At the end of the book, Dawes Green spends 6 total pages explaining some of the historical facts and significance of some of what he’s written about. Those 6 pages were more interesting to me and, in my opinion, more well written than the entire rest of the book, and I think that’s really something. I love all the details provided in Kingdoms, but at the end of the day in order to tell the story he wanted to tell, I think Kingdoms could have been written completely differently and it would have made a much greater impact. I didn’t leave this book continuing to chew over the details or stew about what did or didn’t go down, I finished it and I put it down, and that’s the mark of a book poorly designed. I have to think, surely there’s no way that Neil Gaiman read this book.

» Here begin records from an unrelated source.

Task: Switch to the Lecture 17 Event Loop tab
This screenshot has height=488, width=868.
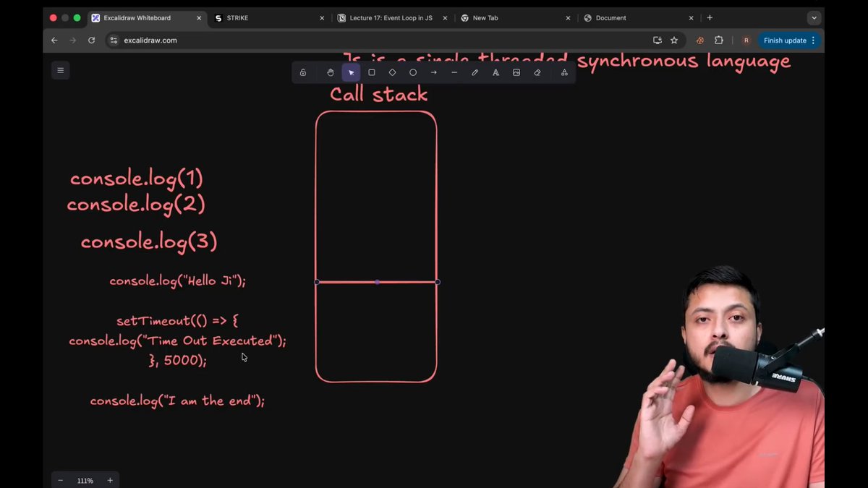Action: (x=391, y=17)
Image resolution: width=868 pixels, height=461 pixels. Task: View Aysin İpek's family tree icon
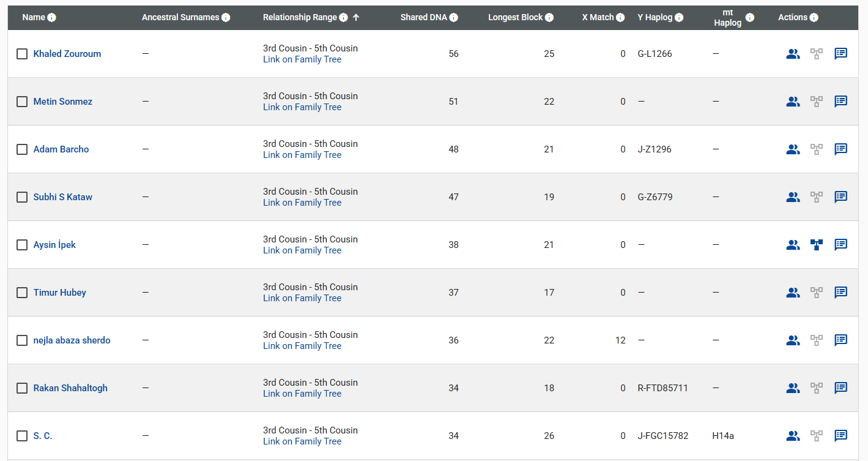pos(817,245)
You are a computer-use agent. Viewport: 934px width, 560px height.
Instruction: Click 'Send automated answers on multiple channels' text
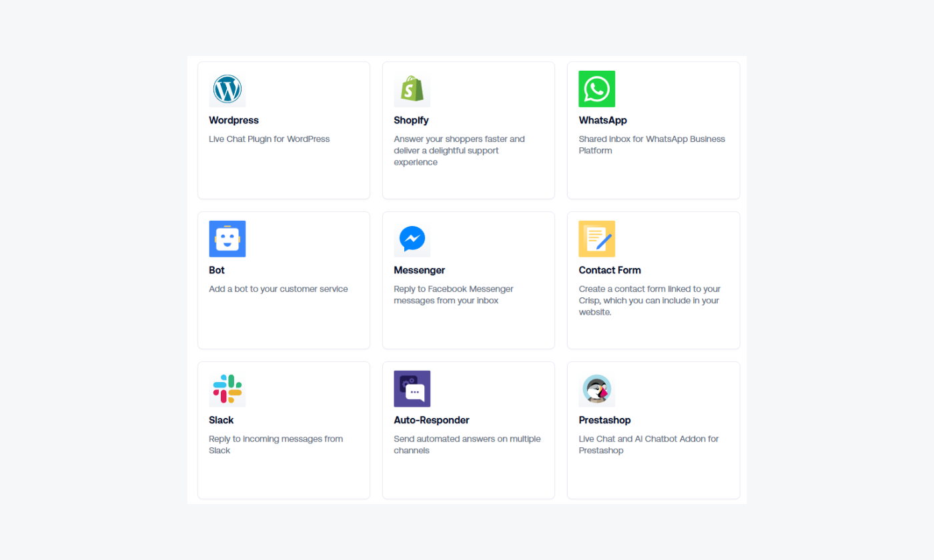click(x=467, y=445)
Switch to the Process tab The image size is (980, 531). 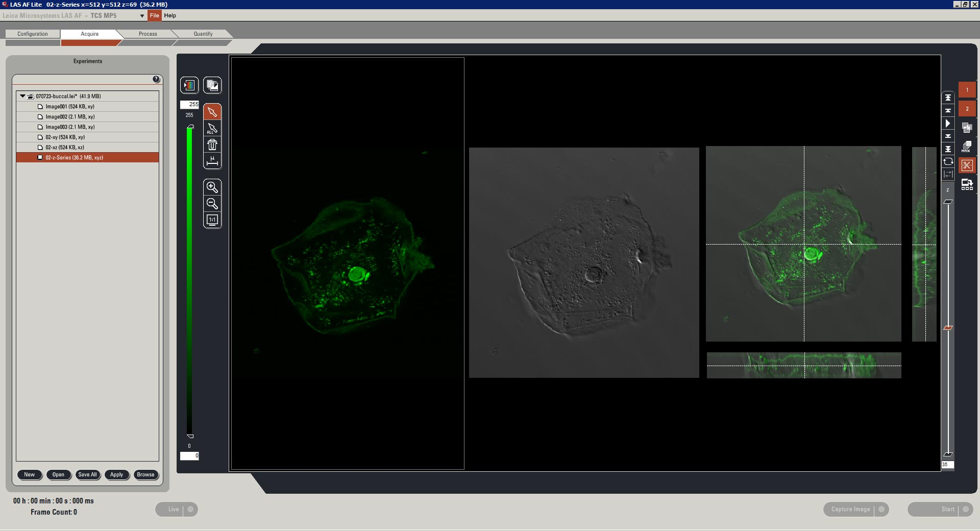pyautogui.click(x=148, y=34)
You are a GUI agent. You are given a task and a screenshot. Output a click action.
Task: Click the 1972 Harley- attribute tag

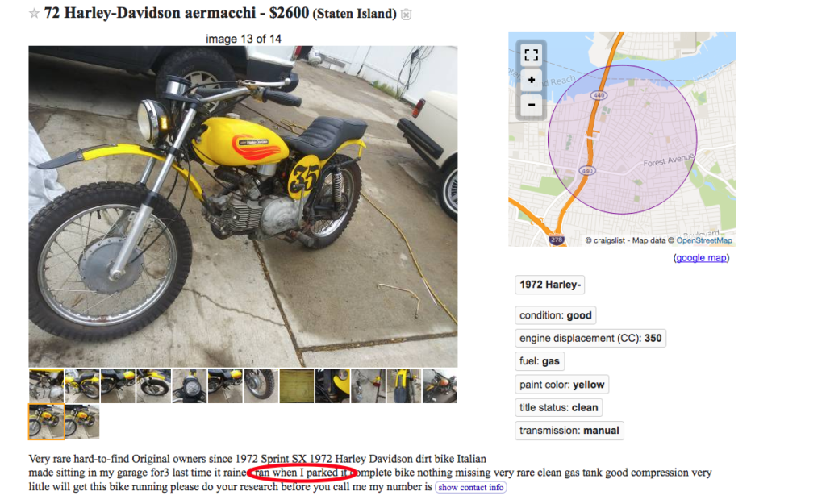[549, 285]
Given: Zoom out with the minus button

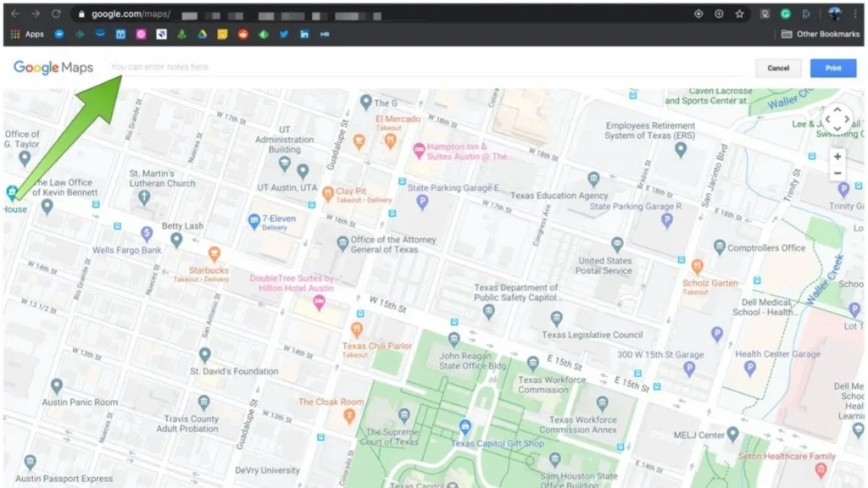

Advice: If you like Southern Gothic Noir fiction, I really don’t think this fits the brief other than it’s set in the old south and includes a murder or two. If you like murder mysteries, this might be something you’d be interested in, but realistically it didn’t satisfy this mystery lover. I think it’s worth the read if it’s given to you for free or if you find it on sale somewhere. Otherwise, pick it up in the bookstore, flip to the back and read the 6 pages that mention the historical accuracies included in it – that should lead you down a rabbit hole of books and topics that would be well worth your time.